--- Provided data Enclosed Below ---
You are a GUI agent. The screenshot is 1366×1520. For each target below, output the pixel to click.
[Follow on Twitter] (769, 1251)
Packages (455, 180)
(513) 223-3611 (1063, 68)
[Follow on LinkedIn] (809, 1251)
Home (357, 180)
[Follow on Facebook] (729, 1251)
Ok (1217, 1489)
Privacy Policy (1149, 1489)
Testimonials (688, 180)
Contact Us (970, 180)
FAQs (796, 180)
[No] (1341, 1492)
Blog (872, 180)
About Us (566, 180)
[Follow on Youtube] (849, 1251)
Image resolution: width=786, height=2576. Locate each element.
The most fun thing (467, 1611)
--- End of Enclosed Provided data ---
--- Provided data Enclosed Below ---
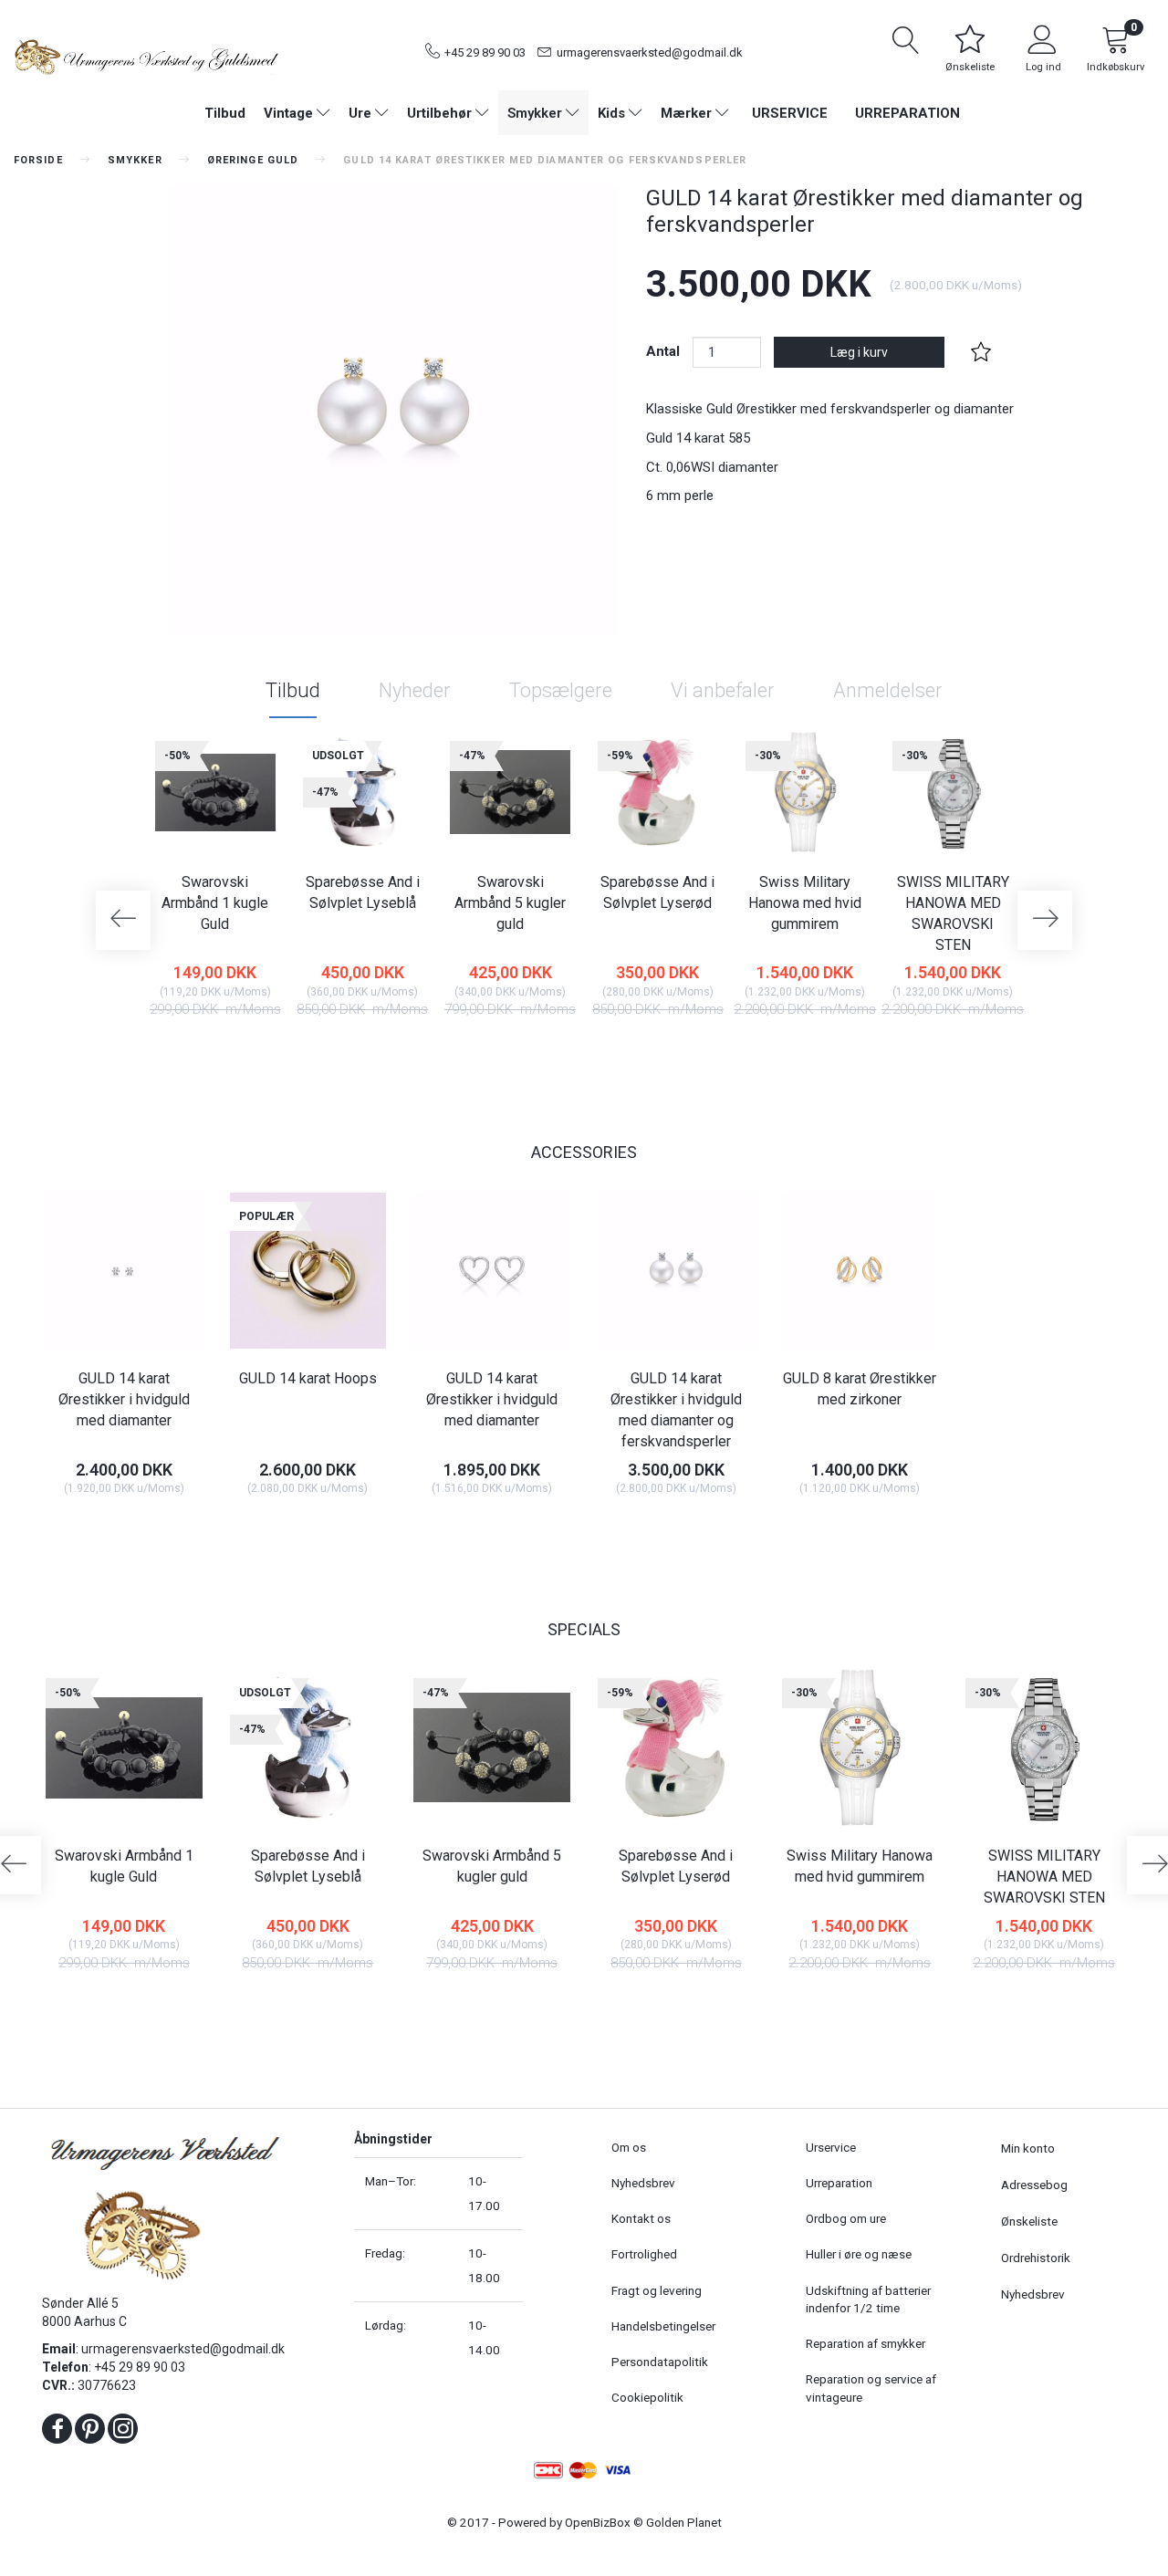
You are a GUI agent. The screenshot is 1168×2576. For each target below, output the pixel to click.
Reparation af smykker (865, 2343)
--- End of Enclosed Provided data ---
--- Provided data Enclosed Below ---
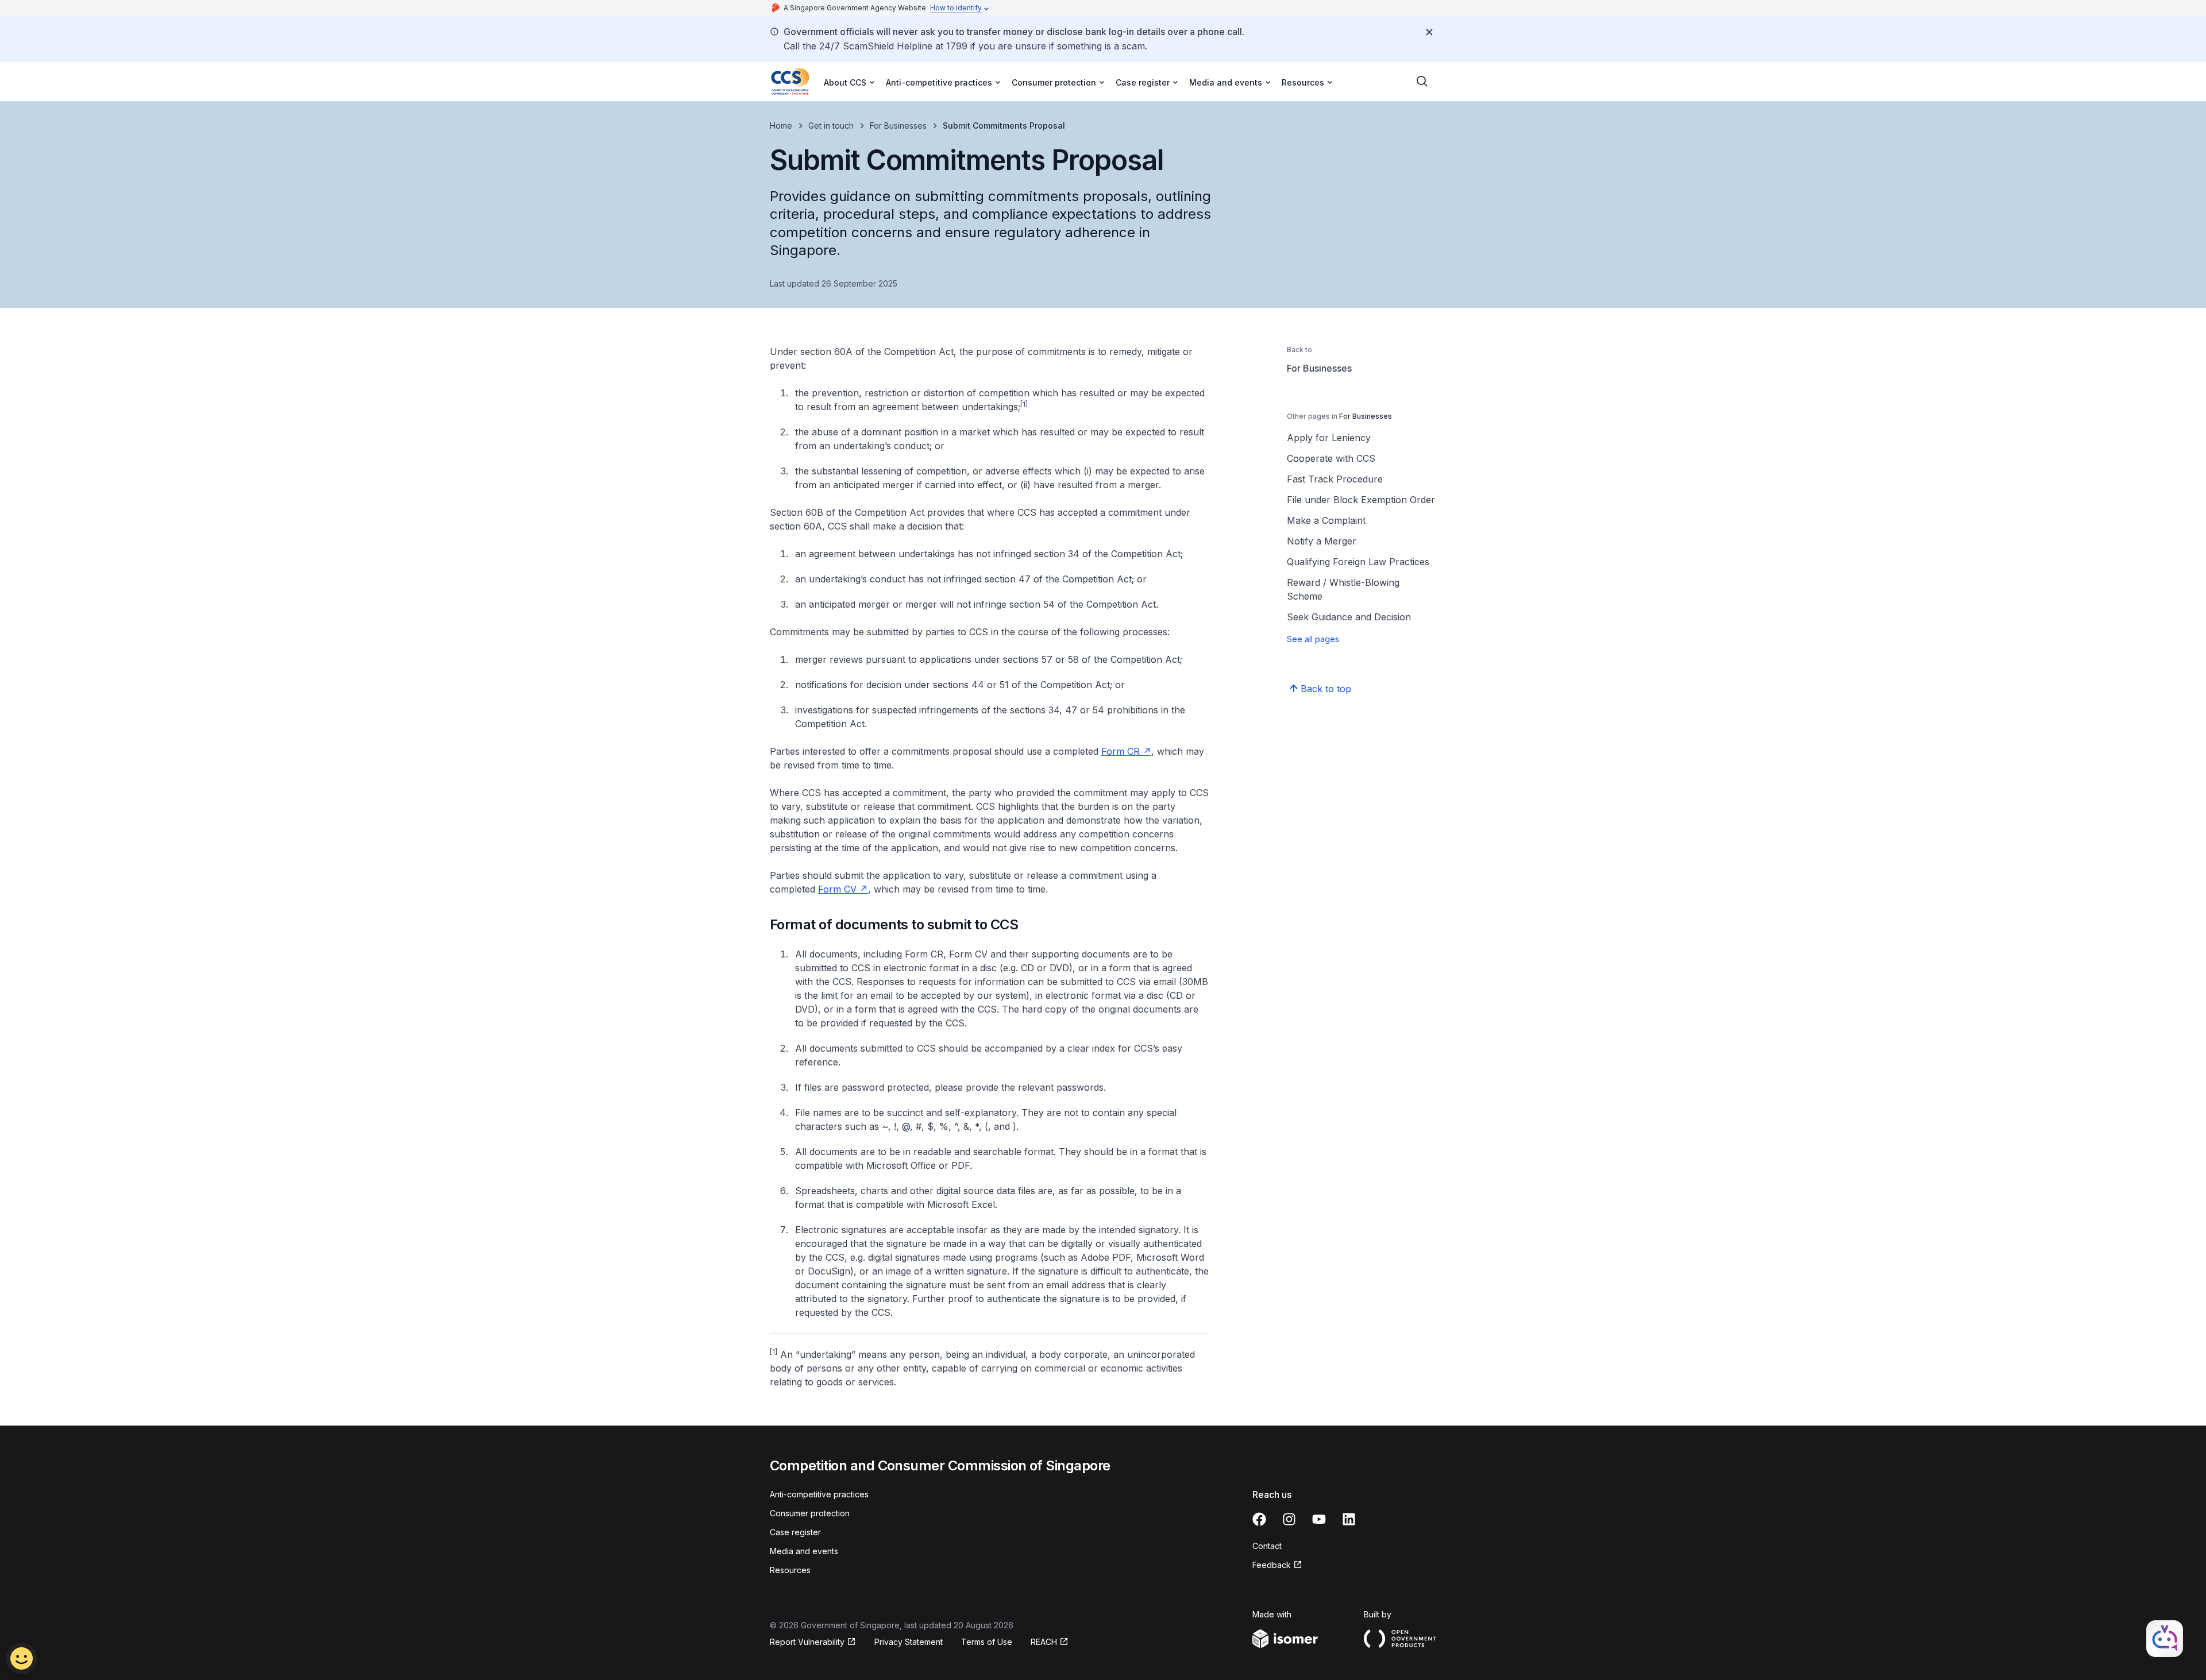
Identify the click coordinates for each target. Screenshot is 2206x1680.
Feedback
--- End of Enclosed Provided data ---
> _Problem to work on_
Reproducing the whole listing above is not the task. Copy exactly only the lines from the one with "[Follow on Youtube] (849, 1251)" to the one with "The most fun thing (467, 1611)", both kept.

> _Reply_
[Follow on Youtube] (849, 1251)
Image resolution: width=786, height=2576. Locate each element.
The most fun thing (467, 1611)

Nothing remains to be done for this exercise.